June 21, 2006

Alice Thomson wrong on Scotland

Alice Thomson makes a strange proposal for "defusing" the Scottish question in The Telegraph today. As she points out, "the Scottish Parliament has exclusive power to legislate on domestic issues, including health, the environment, home affairs, the police, sports, local government, the arts, education and transport". Already in the cabinet with Gordon Brown we have John Reid (Home Office), Alistair Darling (DTI), Des Browne (Defence) and Douglas Alexander (Defra). A Prime Minister Brown would be making policies for the English which don't affect his own constituents.

Alice Thomson's solution is to "scrap the Barnett formula that subsidises public spending north of the border by £1,400 per Scot every year". This, she says, could be sold to Scots on the basis that they were no longer being treated as second-class citizens.

Not surprisingly, she doesn't discuss whether it could be sold to the uppity English - which is rather the point.

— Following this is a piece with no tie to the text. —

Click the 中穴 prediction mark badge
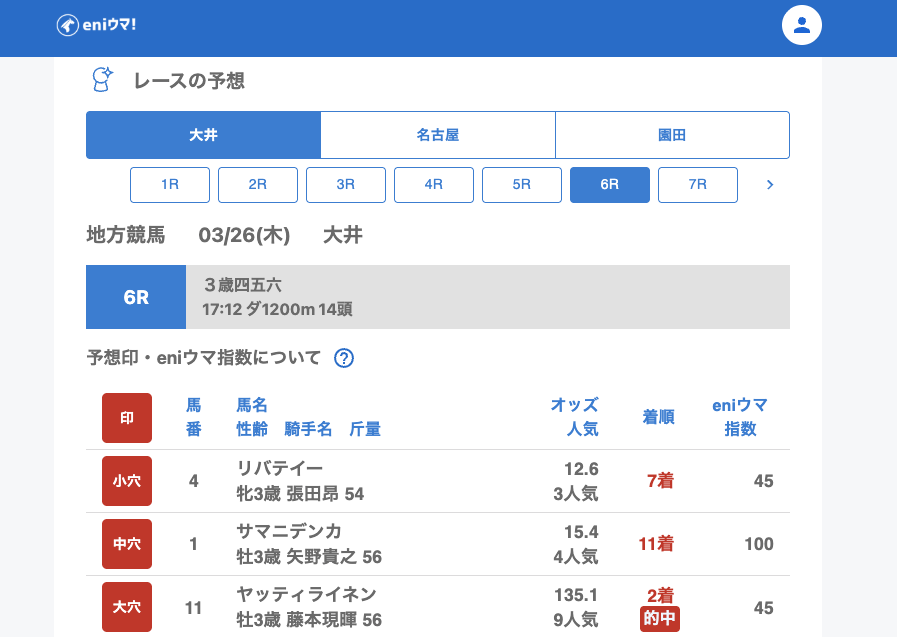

It might "defuse" the issue for a while, but Scots ministers would still be making policies affecting only the English, so the issue would still be simmering, with the Opposition doubtless exploiting it. And of course abolishing the Scottish subsidy might only draw attention to Scottish privilege.

Thomson doesn't discuss one thing Brown could do. He could ensure Scottish ministers only serve in departments which affect their own constituencies. This rules out Defra and the Home Office, and it would have ruled out Transport, where Alistair Darling was in charge until recently.

That would help. But it wouldn't solve Brown's Prime Ministerial problem, and it wouldn't address the West Lothian question in the Commons. Thomson does not mention that Scottish Nationalist MPs and the Scottish Tory MP have decided they won't vote on issues which are purely English. What about Scottish Labour MPs then?
The answer is not to ban Scottish MPs from voting on English issues. If Britain had a PM who had a majority in the Commons on defence, foreign affairs and the economy, but - without the votes of the Scottish MPs - would lose every vote on domestic policy, government would break down. Our whole system relies on the PM having a working majority in the Commons.
In fact it's wholly unclear that government would "break down" at all. Devolved functions could be run from separate civil service departments, and for part of the week Westminster could function as the English parliament.

Meanwhile, Scottish MPs could decamp to Edinburgh to run Scotland's devolved government. The UK and English parliaments would happen to operate from the same building on different days of the week. And if the English First Minister wasn't the same person as the UK's Prime Minister ... so what?

Actually this sensible scenario is UKIP policy already (though it's hard to find on the UKIP web site unless you know roughly where it is).

Good to see UKIP with a radical policy for smaller government.